What followed was classic passive-aggressive language. It began “Hi Alex” and ended:

Any further unacceptable language or actions from you and I will seek that you are politely asked to leave our project for good.

Kind regards

I mean, ‘Kind regards’. Seriously?

There are broadly 2 accusations:
1) “frequently use(ing) unacceptable poisonous and insulting language against hard working volunteers”
The example given was from the most-recent spam post:

The latest splurge began because on 15 June 2019 at 23:56 TomH unilaterally removed his former unilateral block on these Diary pages within robots.txt

I responded “Of course it is open for someone in TomH’s situation to take emergency action that will, by it’s very nature, be unilateral in implementation. How could I possibly argue with that? The issue here is that no emergency was at play & his actions would inevitably lead to further spam.

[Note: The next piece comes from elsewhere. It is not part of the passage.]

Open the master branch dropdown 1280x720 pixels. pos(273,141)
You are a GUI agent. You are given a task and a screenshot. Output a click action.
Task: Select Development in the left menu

It therefore required a second action to protect the site against spam. I informed him of that fact & he ignored me. Thus, the inevitable became reality.”

The response ignored the previous paragraph, but simply doubled-down, again accusing me of using “insulting, poisonous and abusive language.” At this point I realised that I was not having a human interaction here.

I pointed out the facts & got accused of being “poisonous” for doing so. Hmm.

2) you have put our project hosting in danger

On the 16th or 17th June you far exceed what is even remotely acceptable and phoned University College London’s network abuse team because we were not responding to your ticket: https://github.com/openstreetmap/operations/issues/308 The project is greatly indebted to the generous hosting support we receive from UCL and the department heads which support us. Your actions caused a major issue.

This was nonsense on speed.

I gave a point-by-point rebuttal. It did not help:

  1. You have not asked me at any point WHY I did that.
    All your words are suppositions with zero connection to fact.

  2. Where did I say that I contacted UCL because OSM was “not responding”?
    That is nonsense and exists only in your imagination.

  3. Tom said: “Piwiki is nothing to do with this repository.”
    https://github.com/openstreetmap/operations/issues/308#issuecomment-502493325
    I therefore thought that he meant that some other organisation was responsible for delivery of those files. I therefore traced through whois to contact the organisation. I asked to speak to the NoC and the UCL telephone operator put me through.

  4. I have been in business for 40 years & the above is just normal action.
    Tom said “this file is nothing to do with us” so I used the tools available to me to find out who was responsible.
    Explain why that action “exceeds what is even remotely acceptable”. What hyperbole!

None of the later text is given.